The civil rights organization, joined by its local, youth and college chapters, is also calling for a full investigation into all departments involved in the removal of the children, ages 7, 5, 3, 2 along with a four-month-old nursing baby.
For more than a month, the children have been without their parents in the custody of the Department of Children’s Services.
“The couple’s children were unjustly, maliciously and aggressively taken,” said Thomas Savage, vice president of the Tennessee NAACP, speaking with nearly two dozen other members outside the Coffee County Justice Center, where the kids’ fate remains in the hands of a juvenile judge.
Bianca Clayborne and Deonte Williams. (Screengrab from Zoom)“Considering the dire situation in DCS and its inability to provide a safe environment for all children, as widely reported in the news, we urge all people of good will to contact your legislators with the hope of cleaning up this constant mess with DCS,” he said.
The children and their parents, Bianca Clayborne and Deonte Williams, were driving from their home in Georgia to a family funeral in Chicago on Feb. 17 when they were pulled over in Coffee County by the Tennessee Highway Patrol for tinted windows and driving in the left-hand lane on I-24 without passing.
Troopers who searched their car found five grams of marijuana, a misdemeanor in Tennessee. They arrested Williams, gave Clayborne a citation and told her she was free to go.
Hours later, as Clayborne waited with her children to post bond for Williams, DCS and law enforcement officers physically took the children from her side.
Jimmie Garland, the organization’s Middle Tennessee president, called the situation reminiscent of driving trips through Southern states that he took as a child in the 1960’s when Black families feared being unjustly detained by police, accosted by residents and could not enter restaurants or motels.
“I’m 73 now. Back then we wouldn’t travel if we couldn’t do it in eight hours. When I think what happened back then and what’s happening in 2023, it’s the same scenario. The bottom line is this is because they were driving while black. Instead of Tennessee going forward, it’s going backward,” he said.

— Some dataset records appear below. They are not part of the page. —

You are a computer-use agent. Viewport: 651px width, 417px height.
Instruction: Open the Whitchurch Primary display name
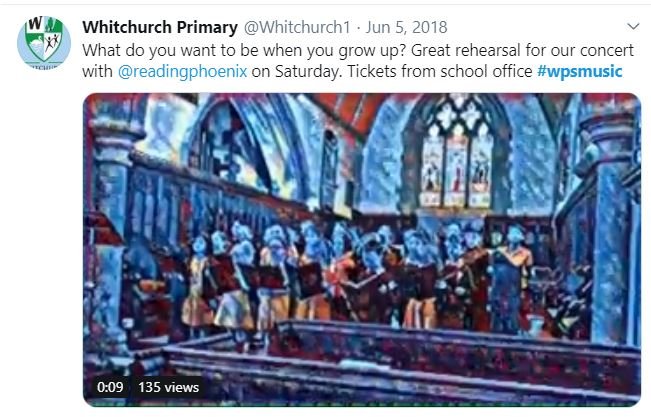pos(160,27)
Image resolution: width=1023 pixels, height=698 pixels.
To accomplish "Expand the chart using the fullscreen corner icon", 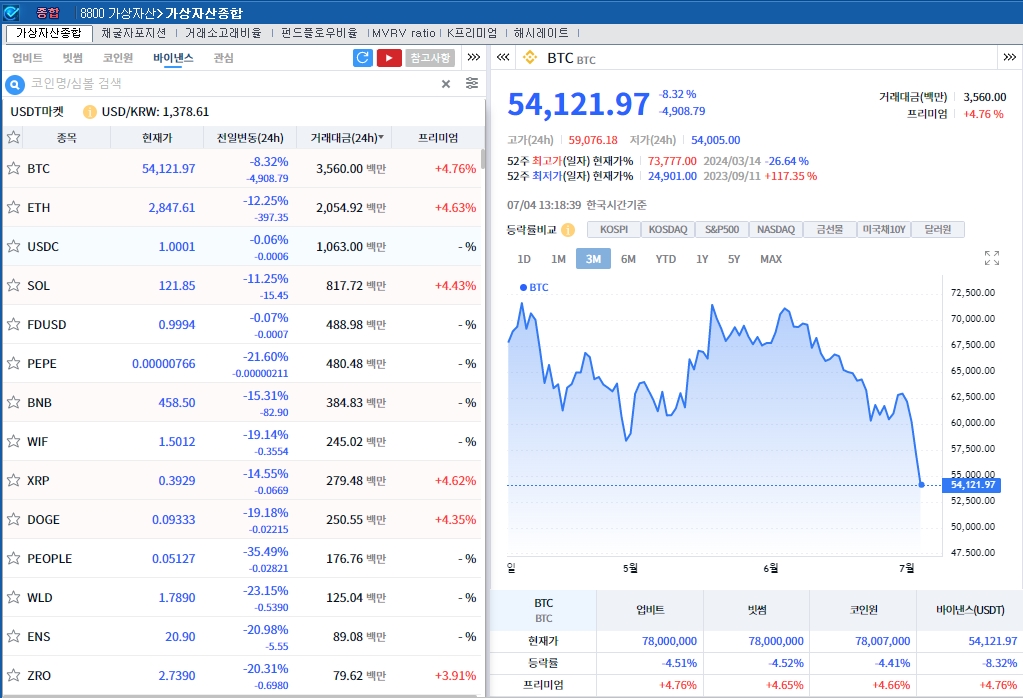I will 991,258.
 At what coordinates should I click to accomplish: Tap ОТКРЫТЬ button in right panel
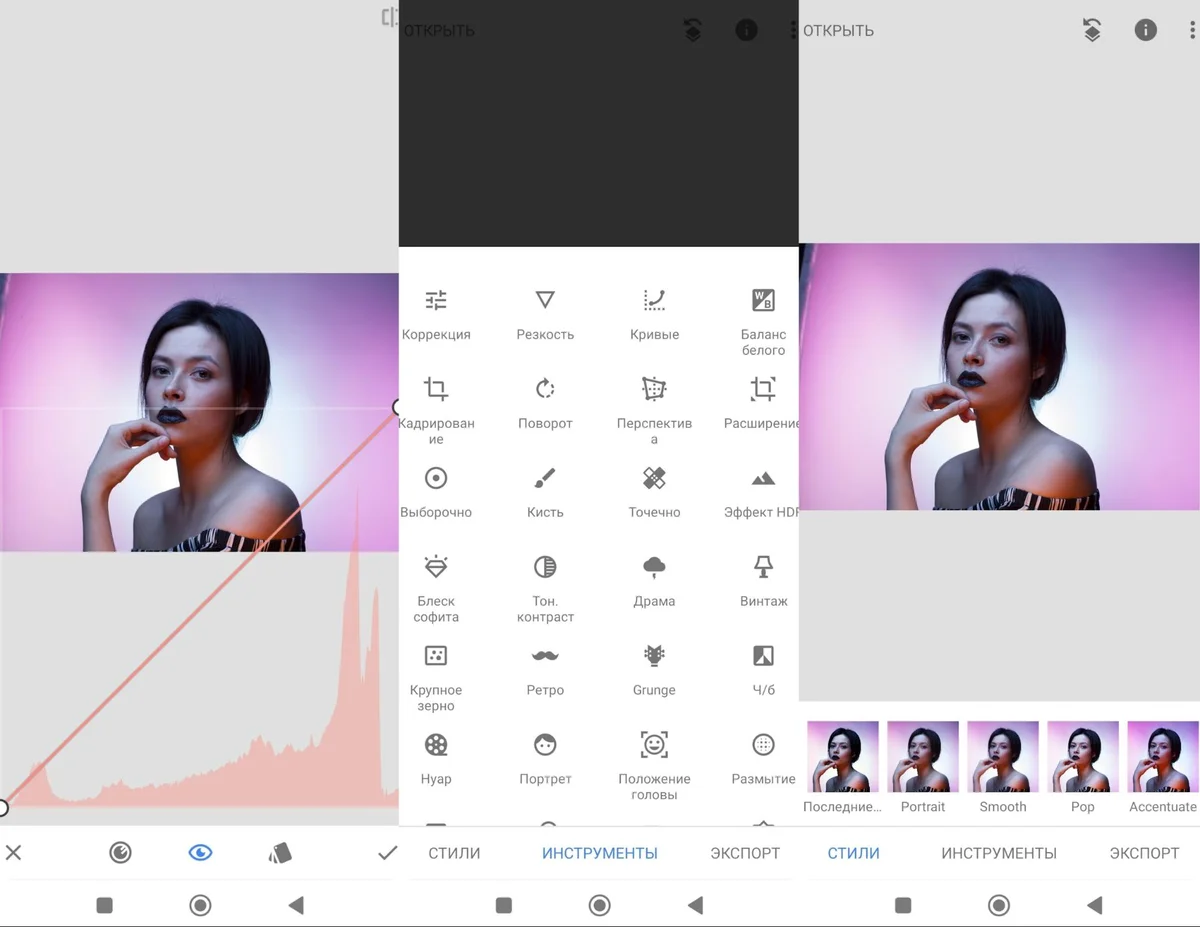pyautogui.click(x=838, y=31)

Garland called the actions taken against the Georgia family a “travesty.”
A spokesperson for DCS did not respond to a request for comment Friday afternoon.

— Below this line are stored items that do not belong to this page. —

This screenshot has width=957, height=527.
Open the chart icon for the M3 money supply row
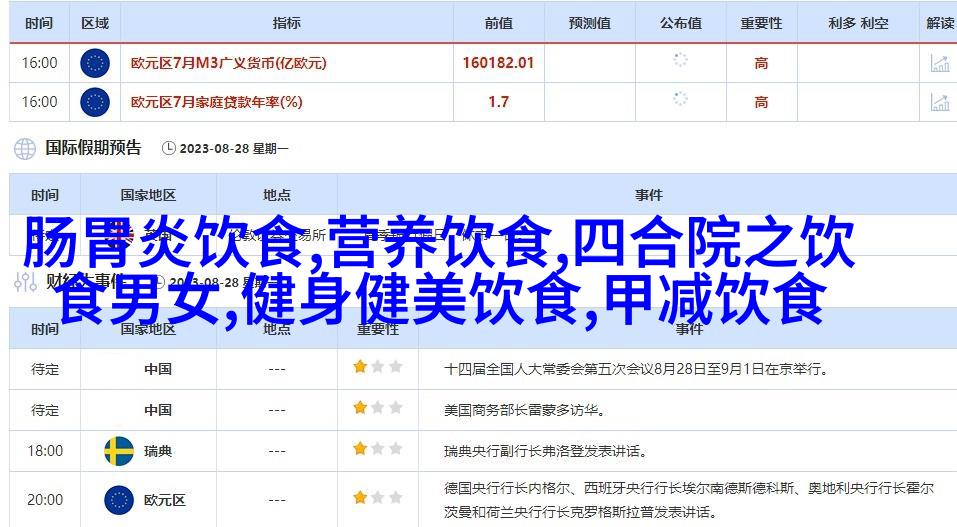(x=939, y=63)
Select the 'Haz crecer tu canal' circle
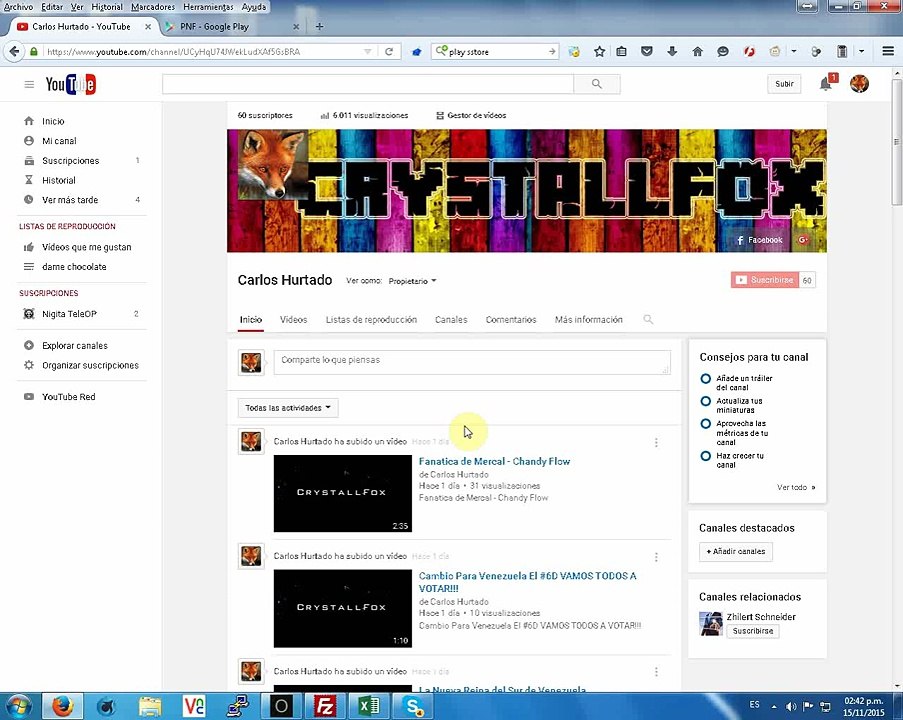This screenshot has height=720, width=903. click(705, 456)
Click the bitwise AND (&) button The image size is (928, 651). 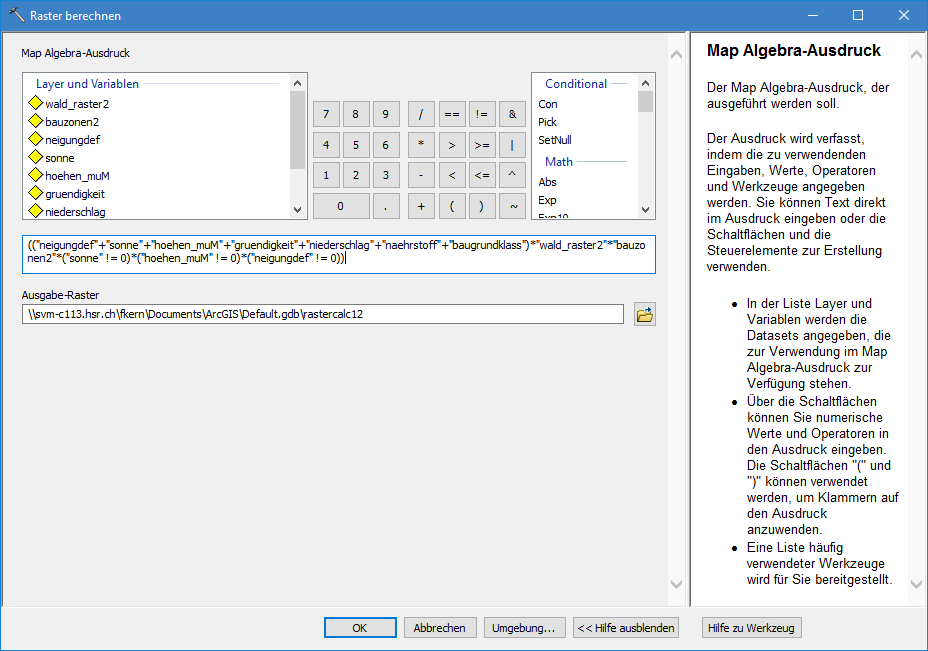[x=512, y=114]
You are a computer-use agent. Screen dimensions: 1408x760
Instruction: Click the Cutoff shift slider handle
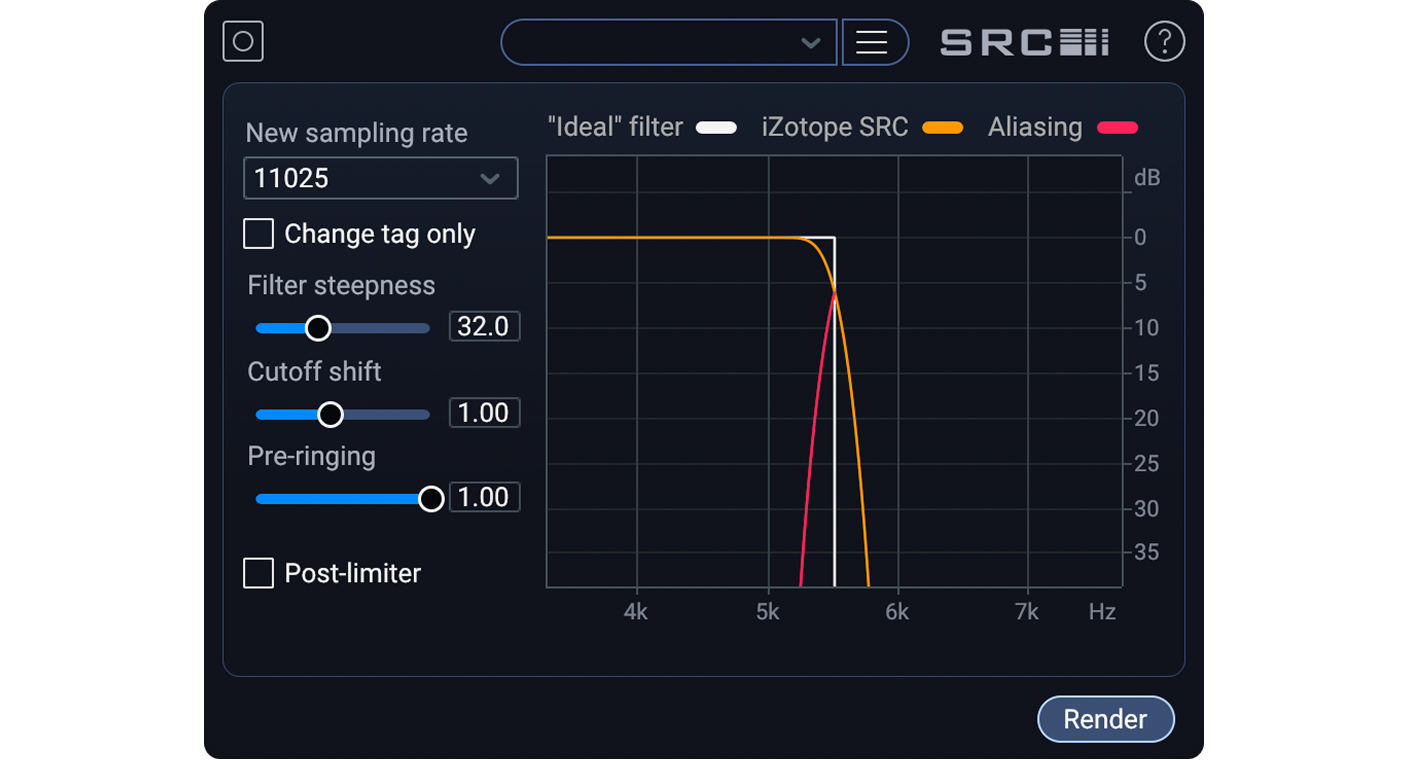tap(330, 413)
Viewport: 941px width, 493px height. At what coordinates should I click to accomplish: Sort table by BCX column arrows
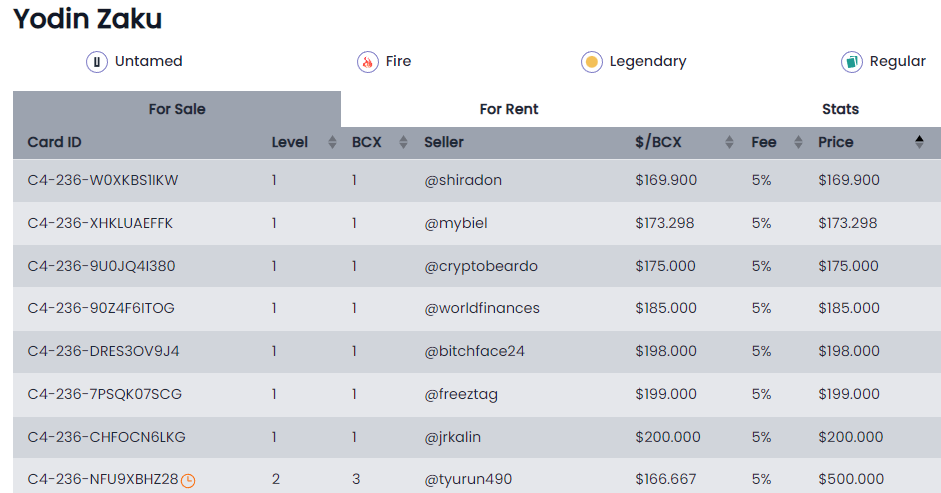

A Black family from Georgia was pulled over in rural Tennessee for driving with 'dark tint and traveling in the left lane while not actively passing'
Within hours, they had lost custody all five of their children, including a nursing babyhttps://t.co/iiiG1mI3HD via @TNLookout
— Anita Wadhwani (@anitawadhwani) March 16, 2023
The case gained widespread public attention after a report by the Tennessee Lookout last week. The Tennessee Democratic Caucus has also demanded the children be reunited with their parents.
An emergency court order obtained by DCS on the day the children were taken said they were dependent and neglected and there was “no less drastic alternative to removal available.”

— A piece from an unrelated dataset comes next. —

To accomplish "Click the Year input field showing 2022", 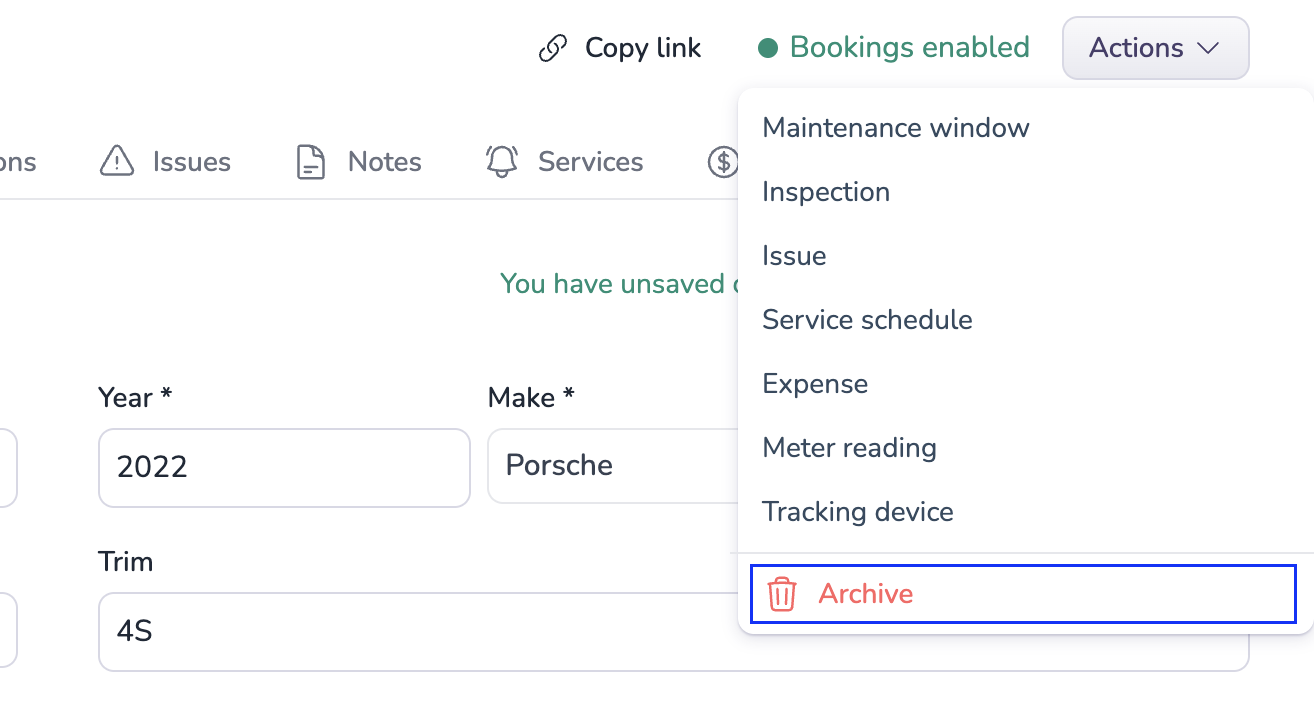I will click(x=284, y=467).
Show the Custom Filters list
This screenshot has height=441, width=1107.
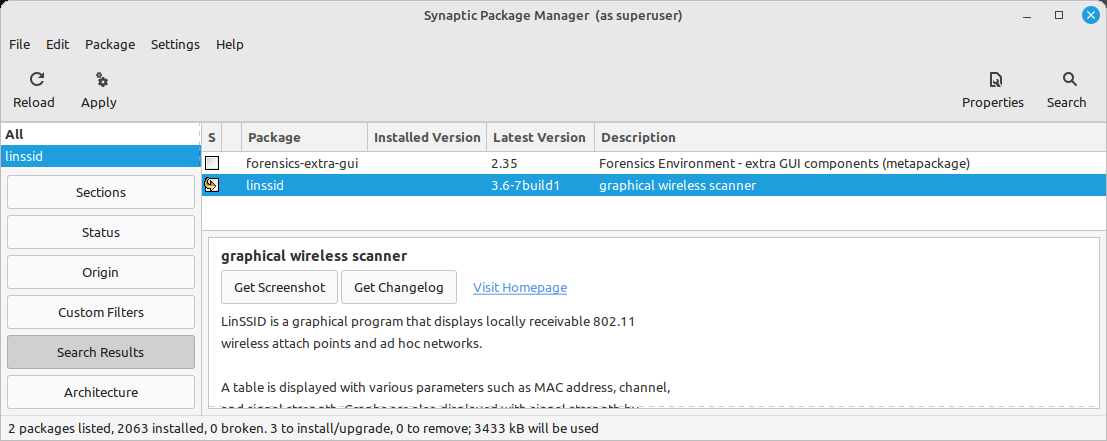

Nearly a week later, on Feb. 24, DCS amended their petition to say the children should be deemed “severely abused.”
Williams had tested positive for THC, the active ingredient in marijuana, on a urine drug screen administered Feb. 23. Clayborne tested negative.
From left, Lisa Rung, Franklin County NAACP and Jimmy Garland Vice President Tennessee NAACP. (Photo: John Partipillo)The couple were then asked to submit to a rapid hair follicle test, although it is unclear from court records who ordered the second drug test or why; both tested positive for methamphetamines, oxycodone and fentanyl. Clayborne and Williams have denied using those drugs.
A Coffee County court administrator told the Lookout the rapid hair follicle tests are inadmissible in court; an expert said rapid hair follicle tests are known for producing false positives.
DCS nevertheless used the results of the rapid test as the basis for accusing Clayborne and Williams of severe child abuse. DCS also noted that there was a gun in the car and that Williams had not pulled over once THP had turned on their lights to initiate the stop. And they claimed the children had disclosed that their father took them on drug deals.
Williams has called those claims “absolute lunacy.”
The gun was legally in Clayborne’s possession, she said. Neither she nor Williams were cited for refusing to pull over for the THP nor for any gun crimes.
Hours after the Lookout story about the family was published, attorneys for DCS filed motions in juvenile court seeking prosecution and sanctions against the parents and their attorneys for breaking juvenile court confidentiality rules.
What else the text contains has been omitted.